Archives director is true history buff

Published 1:00 am Monday, February 6, 2017

By Jennifer Shrader

Jennifer.Shrader@lagrangenews.com

 

Shannon Gavin Johnson majored in history in college, and always figured she’d go to law school.

 

About halfway through her undergraduate degree at Samford University in Alabama, however, she realized going to law school was just going to burn her out. So she became a teacher, but that didn’t totally satisfy her, either.

 

“I’ve always wanted to be hands-on,” she said. “I’ve always enjoyed the research a lot more.”

 

Johnson is now surrounded by it, as executive director of the Troup County Archives and Legacy Museum. But she’s not a stranger to LaGrange or the archives.

 

She started working at the archives in 2009 as an intern, after approaching former director Kaye Minchew when she had to interview an acting archivist as part of her studies. She helped process museum collections and other documents. Johnson then went to Seattle, Wash., for a four-month internship at the National Archives Pacific Alaska Regional facility.

 

She then came back to LaGrange to be the full-time archivist and was named assistant director of the archives and museum in August 2015.

 

She even met her husband, Forrest Johnson, while at work.
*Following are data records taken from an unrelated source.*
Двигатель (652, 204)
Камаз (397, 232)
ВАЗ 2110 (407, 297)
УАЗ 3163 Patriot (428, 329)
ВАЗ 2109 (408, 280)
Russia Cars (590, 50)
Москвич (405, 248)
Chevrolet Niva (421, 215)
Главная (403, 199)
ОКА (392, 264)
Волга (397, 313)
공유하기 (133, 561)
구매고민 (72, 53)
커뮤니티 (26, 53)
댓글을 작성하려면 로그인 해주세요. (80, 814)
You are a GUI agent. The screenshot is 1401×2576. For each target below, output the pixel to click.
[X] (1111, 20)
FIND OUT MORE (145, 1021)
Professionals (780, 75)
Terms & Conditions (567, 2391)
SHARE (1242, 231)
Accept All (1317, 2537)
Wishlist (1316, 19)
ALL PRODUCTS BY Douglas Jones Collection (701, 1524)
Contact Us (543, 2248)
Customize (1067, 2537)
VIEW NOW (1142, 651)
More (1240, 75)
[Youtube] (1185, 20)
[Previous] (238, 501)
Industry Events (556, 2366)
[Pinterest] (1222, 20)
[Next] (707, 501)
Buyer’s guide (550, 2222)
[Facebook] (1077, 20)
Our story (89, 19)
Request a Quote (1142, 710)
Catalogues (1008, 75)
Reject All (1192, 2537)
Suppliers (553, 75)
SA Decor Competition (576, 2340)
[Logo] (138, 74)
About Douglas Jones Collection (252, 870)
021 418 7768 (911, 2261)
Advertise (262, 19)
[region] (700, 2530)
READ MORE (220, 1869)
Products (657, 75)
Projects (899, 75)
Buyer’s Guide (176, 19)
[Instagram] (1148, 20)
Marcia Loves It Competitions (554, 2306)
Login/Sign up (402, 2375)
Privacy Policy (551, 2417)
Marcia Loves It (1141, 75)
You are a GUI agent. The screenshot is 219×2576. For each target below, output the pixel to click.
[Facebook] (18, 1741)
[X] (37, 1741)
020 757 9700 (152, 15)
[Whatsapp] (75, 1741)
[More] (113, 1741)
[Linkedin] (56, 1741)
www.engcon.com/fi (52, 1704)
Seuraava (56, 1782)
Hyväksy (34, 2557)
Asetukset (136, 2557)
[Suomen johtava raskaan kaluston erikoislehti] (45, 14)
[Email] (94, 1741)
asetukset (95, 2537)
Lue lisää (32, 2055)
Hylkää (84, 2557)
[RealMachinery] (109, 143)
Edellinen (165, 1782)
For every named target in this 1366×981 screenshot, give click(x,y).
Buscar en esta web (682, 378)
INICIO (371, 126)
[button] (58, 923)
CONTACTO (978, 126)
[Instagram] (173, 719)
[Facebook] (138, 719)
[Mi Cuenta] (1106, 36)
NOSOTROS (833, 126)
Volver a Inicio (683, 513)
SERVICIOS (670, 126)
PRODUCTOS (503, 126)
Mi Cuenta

The son of Clark Johnson, who also works at the archives, Forrest was working a summer job at the front desk when the pair met.

 

The family now lives in LaGrange with their children, Hardy and Gunner and a dog, Ginger.

 

Shannon Johnson is a native of Fayette, Ala., and may have been bitten by the history bug as a child on road trips with her grandparents. The family would load up in the car and drive as far as funds would allow to battlefields and other historic sites. Alabama history is taught in fourth grade in that state, and her family took her to all the sites that would be covered that year to give her a head start.

 

“That’s probably what started my love of history,” she said. “I’ve always liked seeing it and kind of touching it.”

 

It’s an experience she hopes to bring to LaGrange, expanding on the programs and services already available through the archives and the museum.

“I’ve always been a big believer that communities that know their heritage can do more,” she said. “A community that’s better connected to its history can be more proud.”